Dans ces affaires extrêmement graves, les éducateurs tentent de reconstruire tant les victimes que les bourreaux. Ils ont sans doute raison, car le fait de considérer comme plus graves les attentats sexuels que d'autres crimes amène à des conséquences non désirées, notamment en cas d'innocence de celui qui est accusé, ce que, pourtant d'autres affaires aussi célèbres démontrent. Il ne faudrait quand même pas que le fait d'être suspecté d'homicide puisse être plus facile à porter que celui d'être suspecté de viol ou d'inceste.

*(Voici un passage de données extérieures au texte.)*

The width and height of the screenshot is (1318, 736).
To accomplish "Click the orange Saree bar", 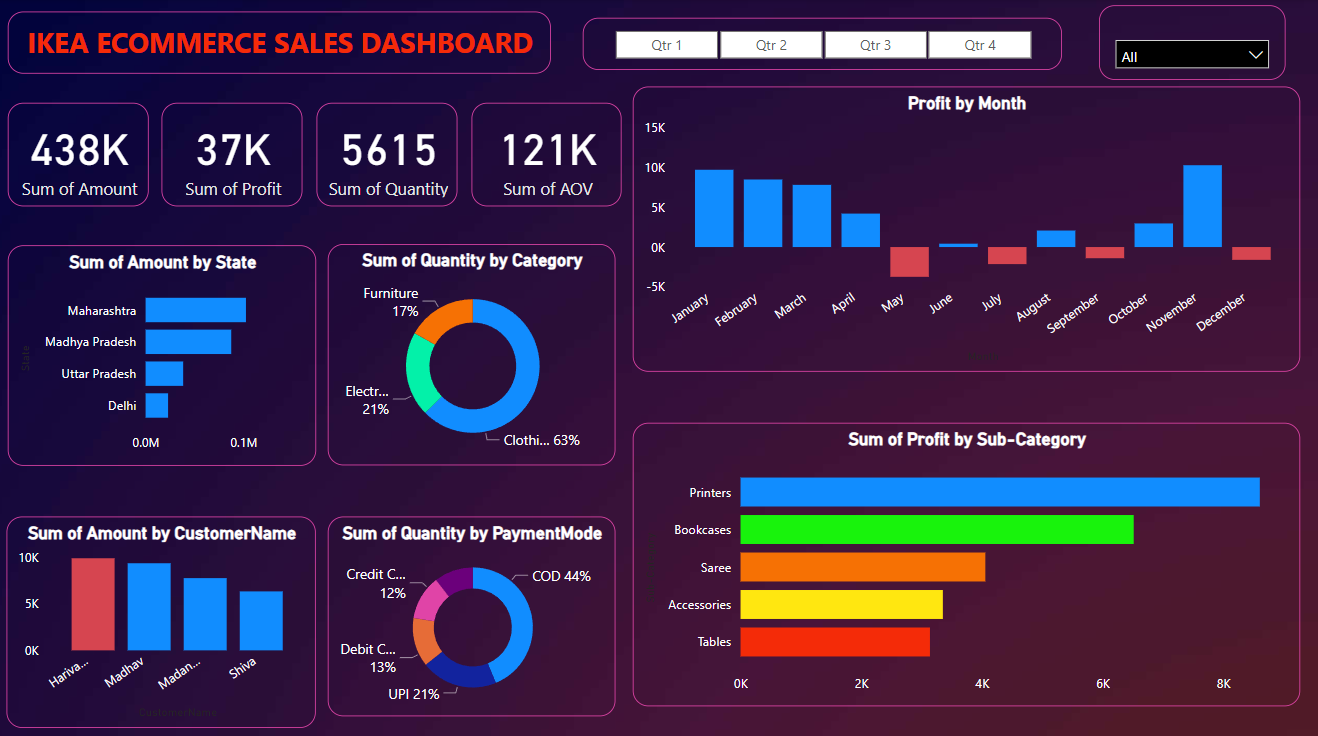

Il ne s'agit pas de nier la gravité de ces actes, mais de se dire que l'horizon d'une Justice démocratique et véritablement humaine, ce n'est pas la vengeance et la peine, mais au contraire l'émancipation de toutes et tous.

Sinon on tombe sur des affaires comme celle du livre Comment priver un enfant de son père où l'innocence d'un abuseur présumé ne le garantit pas contre les pires sévices "légaux" 7.

  1. 1. Note ajoutée ce 12 septembre: quand je dis un dixième un peu plus haut, cela n'a rien à voir avec le dixième des plaintes concernant des prêtres wallons dans celles arrivées à la Commission: je parle d'un dixième des prêtres que je connais mais cette proportion n'a rien à voir avec les chiffres publiés par la Commission qui ne concernent d'ailleurs pas la proportion des prêtres impliqués dans ces crimes graves...
  2. 2. La Libre Belgique, archives de 2006
  3. 3. On remarquera en passant, ici, à quel point les livres parus en néerlandais sont traduits en français souvent vraiment incorrect...
  4. 4. Wilfried Martens, Mémoires pour mon pays, Racines, Bruxelles, 2006, p. 440.
  5. 5. W. Martens, De Memoires:luctor et emergo, Lannoo, Tielt, 2006, p. 847.
  6. 6. Critique : " La Soutane " (A.G. Terrien)
  7. 7. Critique: Comment priver un enfant de son père (Marcello Sereno)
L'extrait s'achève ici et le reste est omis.